About this task: Nothing but the lines from the one with "1568x691 pixels. At" through the end of the listing should be reproduced, each exactly and with pictures omitted.

Extracted records:
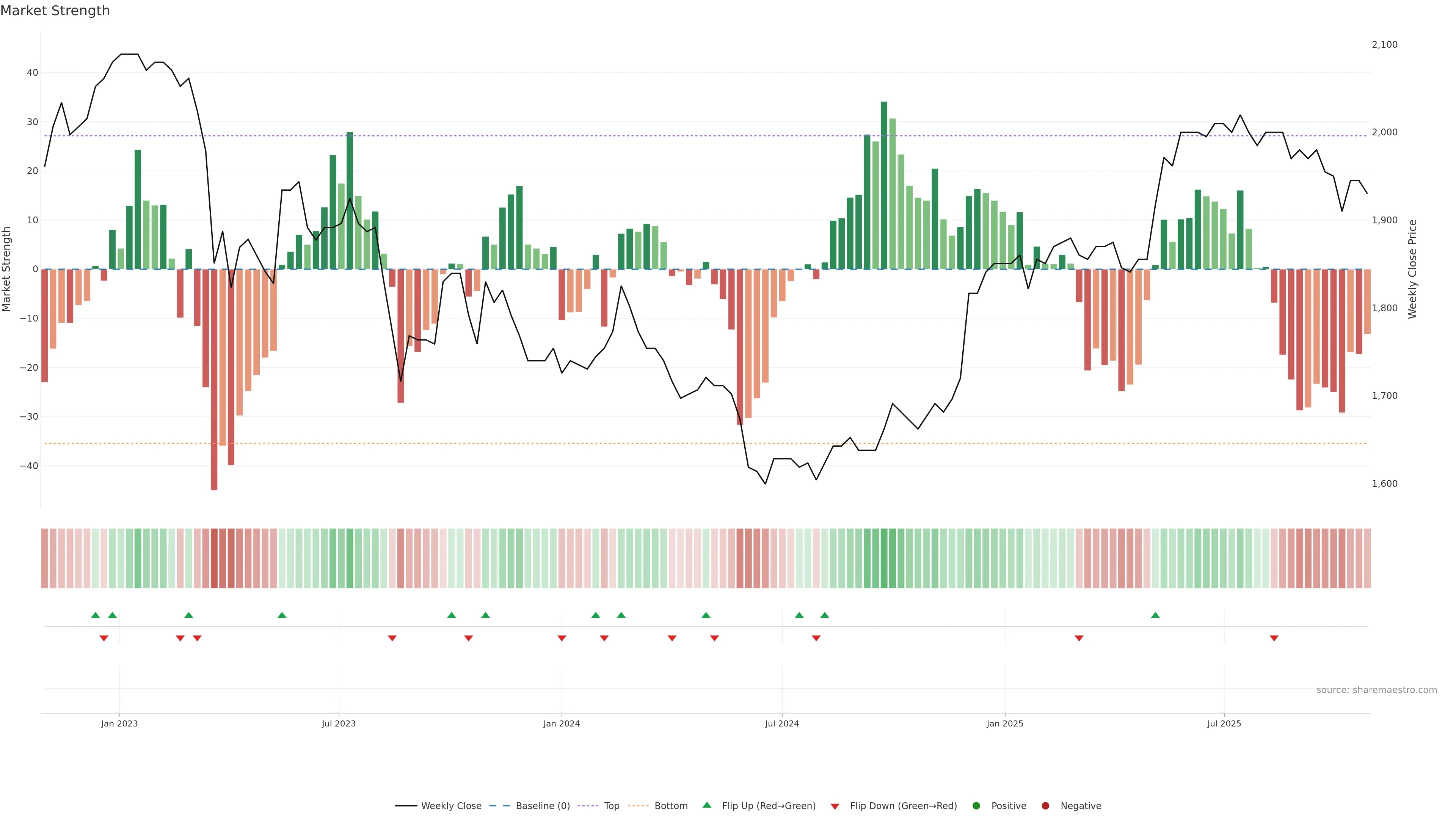Viewport: 1456px width, 819px height.
Task: Click the first red flip-down triangle marker
Action: tap(104, 638)
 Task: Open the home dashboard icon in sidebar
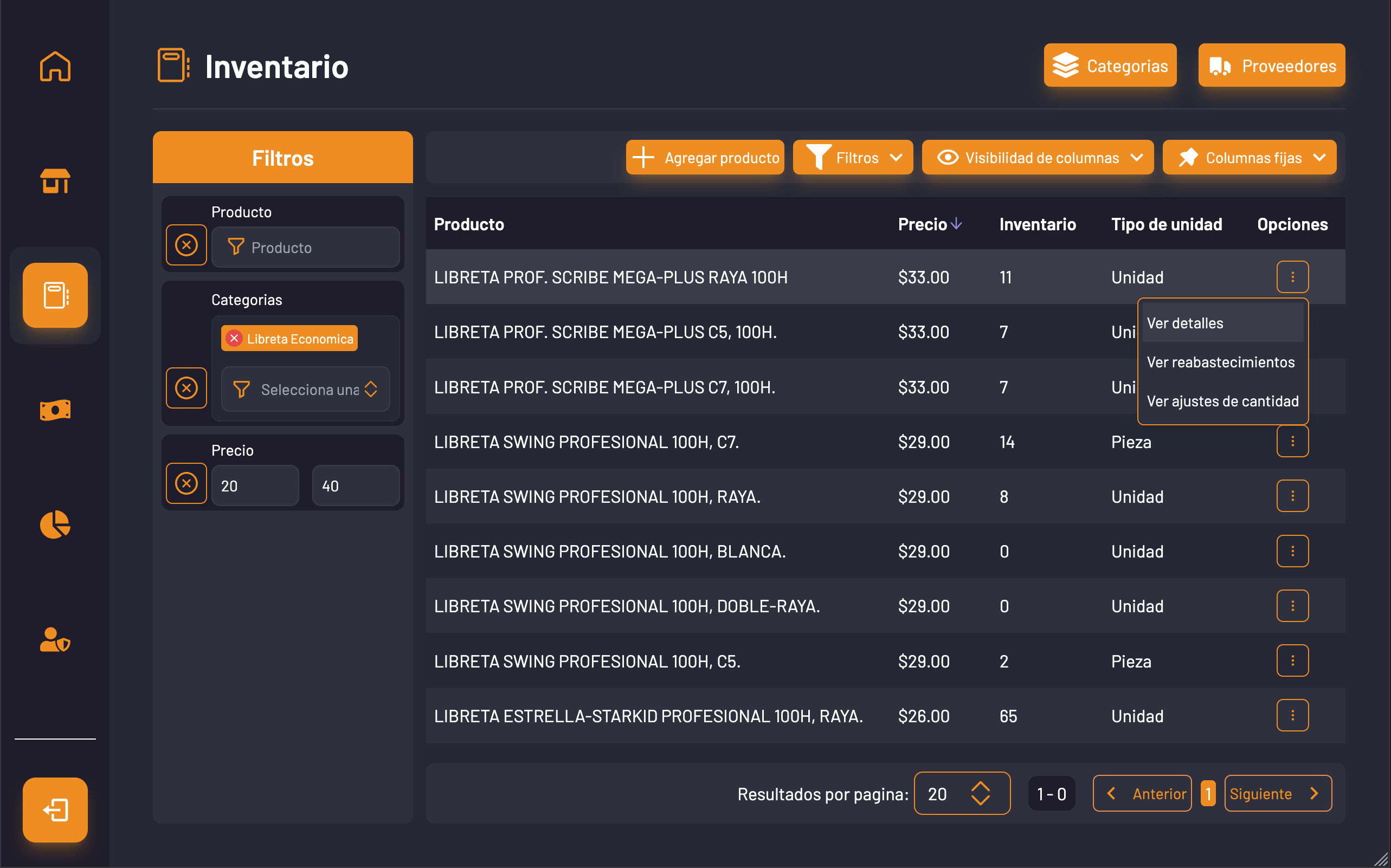click(x=55, y=66)
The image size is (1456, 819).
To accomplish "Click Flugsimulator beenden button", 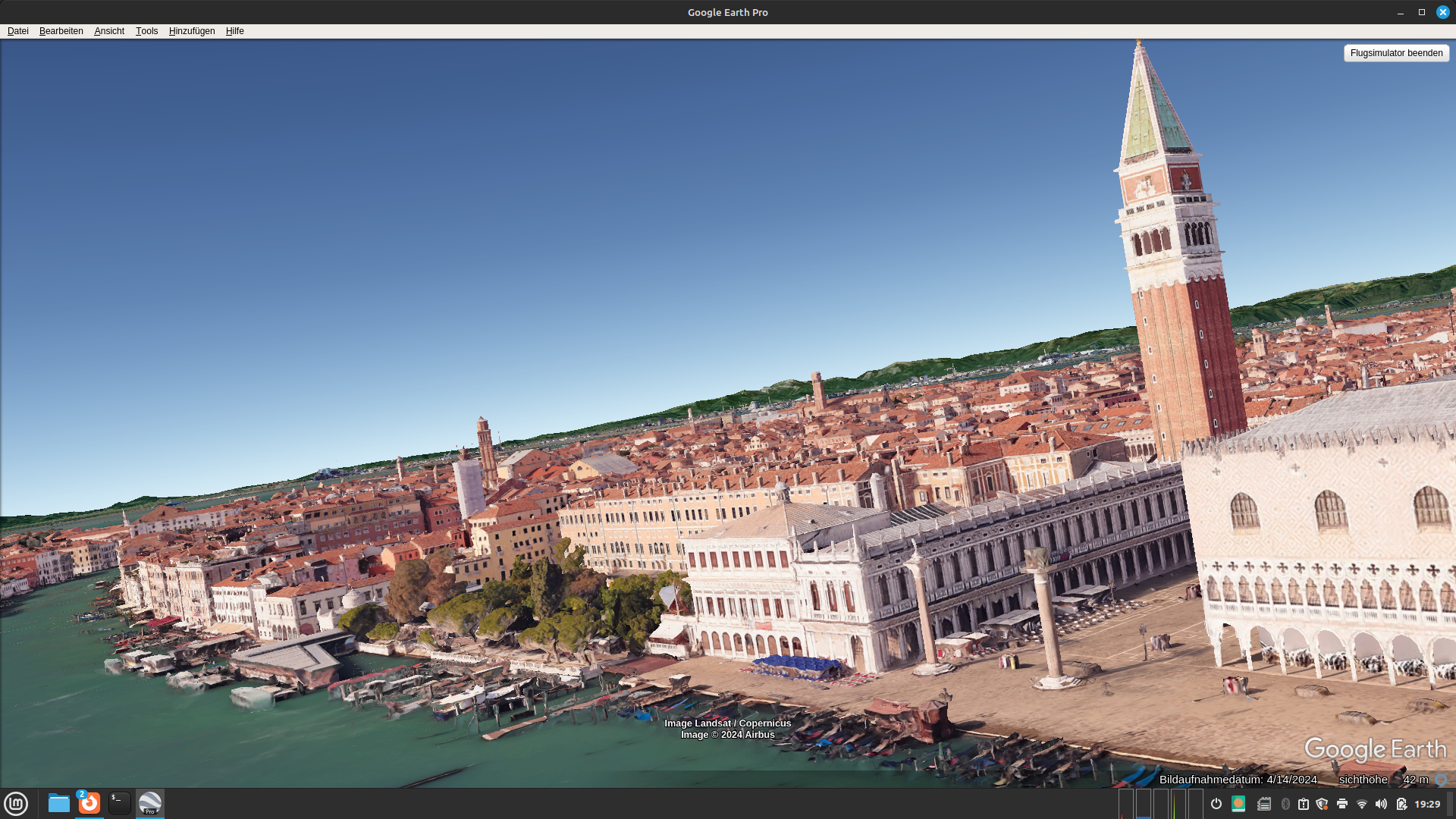I will pos(1396,53).
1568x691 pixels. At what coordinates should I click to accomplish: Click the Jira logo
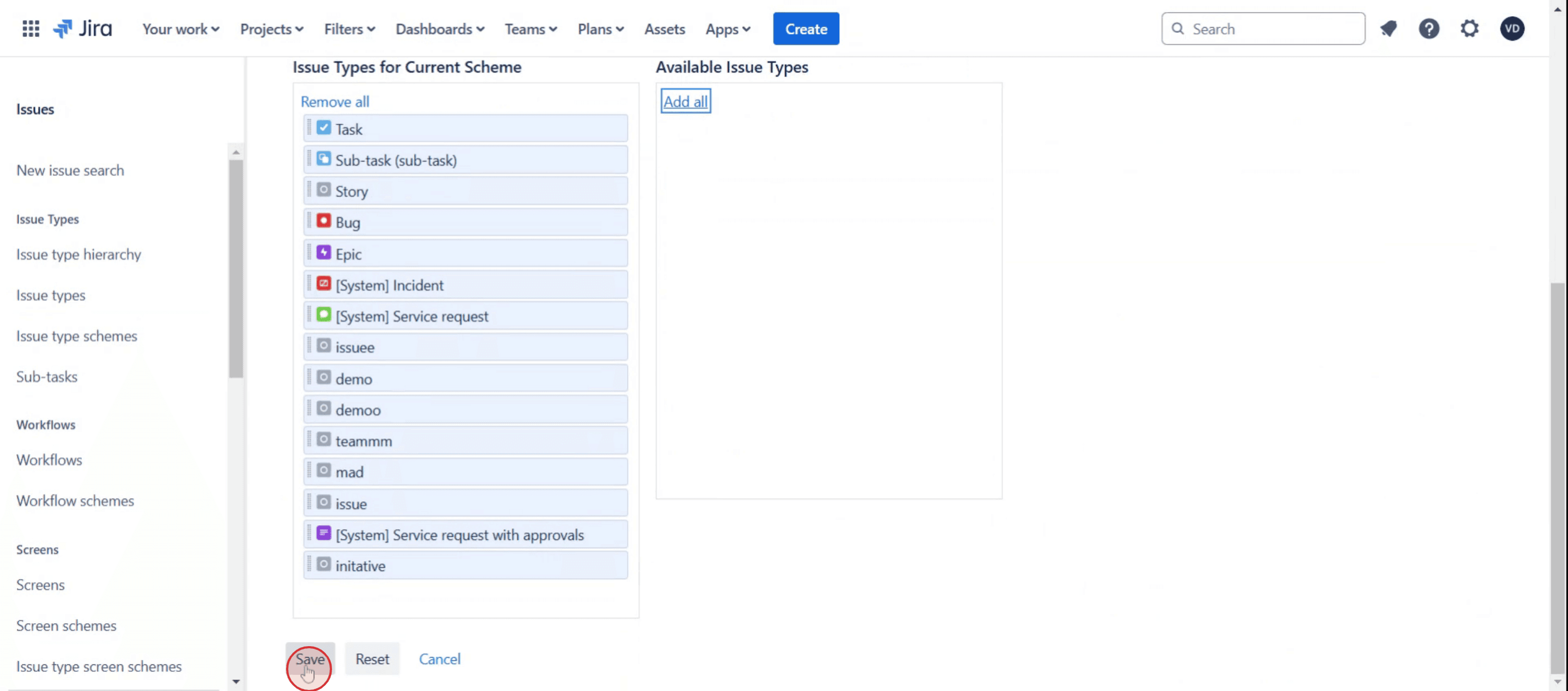click(x=82, y=29)
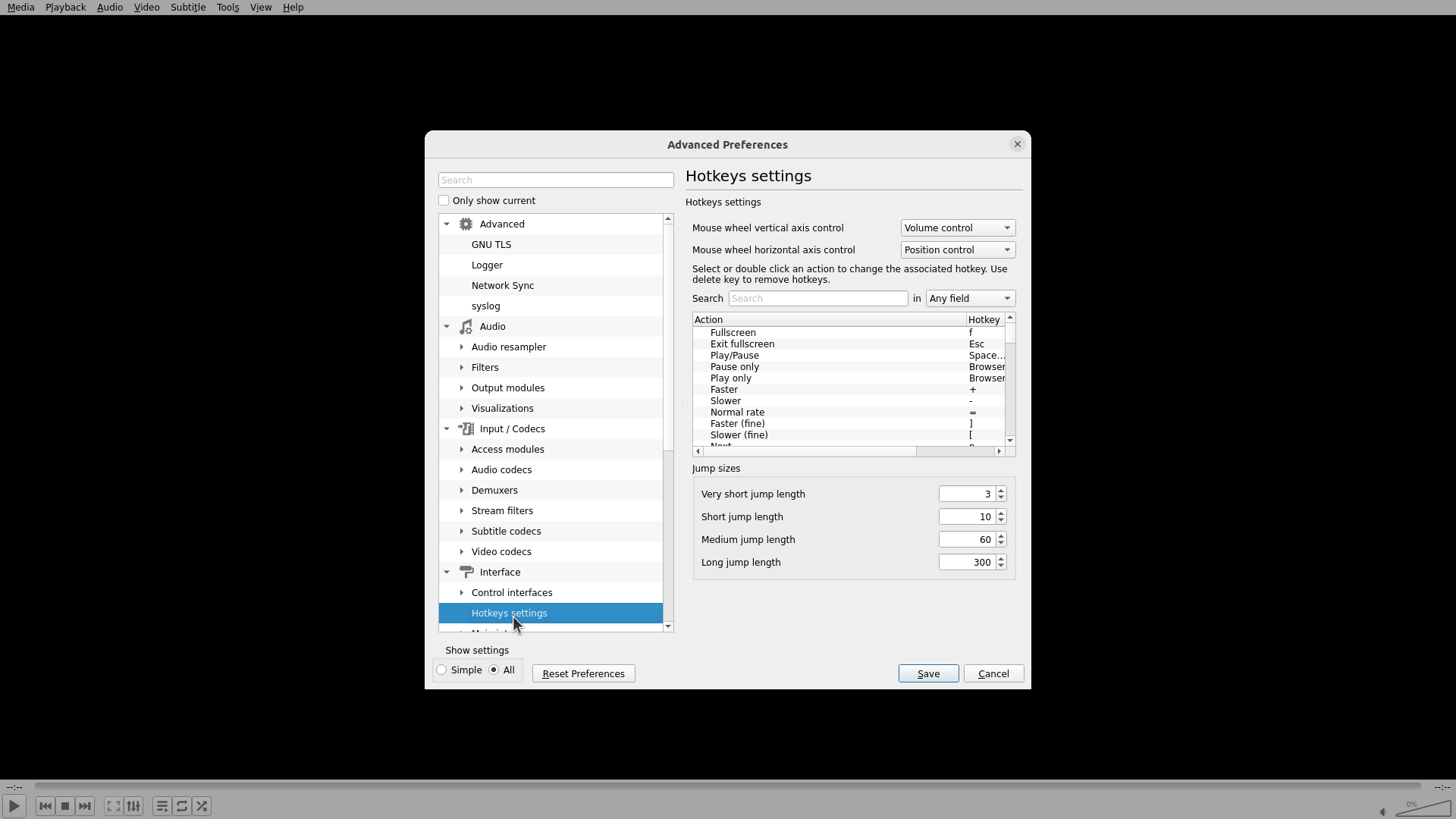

Answer box:
1568x691 pixels. At what coordinates should I click to accomplish: Click the Jira logo
click(x=82, y=29)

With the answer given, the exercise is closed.